To be sure, there is some risk on the surety as well. The surety has good faith obligations to both the contractor and the owner, and when a declaration of default by the owner is challenged by the contractor, those twin obligations require a bit of a balancing act. Often the contractor's challenge will arise from its suspension or abandonment due to nonpayment for work that the contractor considers a change and the owner considers within the original scope of work. The surety must investigate and decide which party's position is more plausible. Most indemnity agreements will prescribe the standard that the surety will apply when judging between the two positions (“reasonableness” being the usual touchstone), but judging wrongly can have consequences – particularly given the legal principle that the performance bond surety has all of the rights and defenses that the contractor has. Refusing to invoke those defenses when they are likely winners may end up depriving a surety of reimbursement.
So can going overboard on the amount spent in defending against an owner's claim. In Gulf Ins. Co. v. AMSCO, Inc., 153 N.H. 28, 41 (2005), our Supreme Court noted that “an indemnity agreement is not a blank check; it does not entitle the surety company to reimbursement for legal expenses which are unreasonable or unnecessary. To hold otherwise would allow [a surety] to retain counsel and to charge attorney's fees against the indemnitor even when the surety company does not require a separate legal defense to protect its interests.” The Court affirmed a lower court decision that a surety was not entitled to be indemnified by the contractor for the costs of hiring separate counsel where it could have tendered the defense of the owner's claims to the contractor.

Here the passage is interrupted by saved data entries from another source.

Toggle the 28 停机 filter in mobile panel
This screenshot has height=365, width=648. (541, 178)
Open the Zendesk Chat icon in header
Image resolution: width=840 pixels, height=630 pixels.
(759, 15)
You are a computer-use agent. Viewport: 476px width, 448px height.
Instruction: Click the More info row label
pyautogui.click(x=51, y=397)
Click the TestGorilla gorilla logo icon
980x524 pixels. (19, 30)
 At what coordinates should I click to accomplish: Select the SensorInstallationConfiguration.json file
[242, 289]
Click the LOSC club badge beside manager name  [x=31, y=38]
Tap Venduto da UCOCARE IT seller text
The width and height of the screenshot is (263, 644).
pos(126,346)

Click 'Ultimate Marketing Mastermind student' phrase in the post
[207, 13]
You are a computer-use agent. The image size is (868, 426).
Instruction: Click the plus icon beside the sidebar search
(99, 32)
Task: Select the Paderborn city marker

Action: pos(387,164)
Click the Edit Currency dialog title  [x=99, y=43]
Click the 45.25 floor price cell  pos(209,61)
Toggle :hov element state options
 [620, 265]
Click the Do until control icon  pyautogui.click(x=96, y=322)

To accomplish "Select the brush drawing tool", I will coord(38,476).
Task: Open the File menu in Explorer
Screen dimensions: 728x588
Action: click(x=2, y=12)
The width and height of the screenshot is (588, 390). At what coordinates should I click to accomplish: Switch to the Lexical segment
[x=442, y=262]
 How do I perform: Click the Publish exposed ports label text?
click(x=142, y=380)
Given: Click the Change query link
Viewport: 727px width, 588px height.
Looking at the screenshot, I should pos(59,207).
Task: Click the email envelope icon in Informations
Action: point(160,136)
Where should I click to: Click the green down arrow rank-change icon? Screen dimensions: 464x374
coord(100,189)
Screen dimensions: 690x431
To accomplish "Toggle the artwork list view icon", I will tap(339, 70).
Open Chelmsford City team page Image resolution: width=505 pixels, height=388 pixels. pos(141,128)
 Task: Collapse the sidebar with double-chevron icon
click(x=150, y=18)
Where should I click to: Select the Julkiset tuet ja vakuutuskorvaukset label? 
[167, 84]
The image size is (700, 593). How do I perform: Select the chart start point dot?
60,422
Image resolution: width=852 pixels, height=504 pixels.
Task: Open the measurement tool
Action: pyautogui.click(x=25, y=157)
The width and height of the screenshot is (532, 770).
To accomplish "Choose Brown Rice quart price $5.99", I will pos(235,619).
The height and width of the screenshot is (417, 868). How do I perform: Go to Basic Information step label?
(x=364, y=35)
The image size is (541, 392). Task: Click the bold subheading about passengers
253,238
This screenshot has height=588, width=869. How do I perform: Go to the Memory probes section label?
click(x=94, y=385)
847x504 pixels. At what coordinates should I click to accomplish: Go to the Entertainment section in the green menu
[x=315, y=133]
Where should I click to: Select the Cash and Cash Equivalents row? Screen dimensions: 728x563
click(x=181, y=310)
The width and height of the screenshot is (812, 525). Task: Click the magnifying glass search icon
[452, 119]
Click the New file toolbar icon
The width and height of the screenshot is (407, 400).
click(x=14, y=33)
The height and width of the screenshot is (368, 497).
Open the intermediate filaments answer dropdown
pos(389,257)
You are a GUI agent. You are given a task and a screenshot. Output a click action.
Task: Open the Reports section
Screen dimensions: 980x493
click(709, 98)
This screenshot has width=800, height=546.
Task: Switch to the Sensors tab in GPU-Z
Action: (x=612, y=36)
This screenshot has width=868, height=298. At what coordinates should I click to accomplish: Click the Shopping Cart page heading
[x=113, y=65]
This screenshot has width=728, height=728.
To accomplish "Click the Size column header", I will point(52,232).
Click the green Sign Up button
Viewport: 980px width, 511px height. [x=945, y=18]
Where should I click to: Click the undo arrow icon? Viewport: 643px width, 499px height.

Every case is different, but in general the factors considered by the courts when ruling on a surety's right to be reimbursed for attorneys' fees include “the amount of risk to which the surety was exposed; whether the principal was solvent; whether the surety has called on the principal to deposit with it funds to cover the potential liability; whether the principal on demand by the surety to deposit with it the amount of the claim has refused to do so; whether the principal was notified of the action and given opportunity to defend for itself and the surety; whether the principal hired the attorney for both himself and the surety; whether the principal notified the surety of the hiring of the attorney; the competency of the attorney hired by the principal; the diligence displayed by the principal and his attorney in the defense; whether there is a conflict of interest between the parties; the attitude and cooperativeness of the surety; and the amount charged and diligence of the attorney hired by the surety.” Id. at 37-38.
Tendering the defense of an owner's claims to the contractor does not mean that the surety will incur no indemnifiable expenses. The surety will still monitor the litigation, and could step in if the defense is going poorly. It may even end up assisting in financing the defense if the contractor's resources wane. But in my experience, tendering the defense usually makes sense – for both contractor and surety.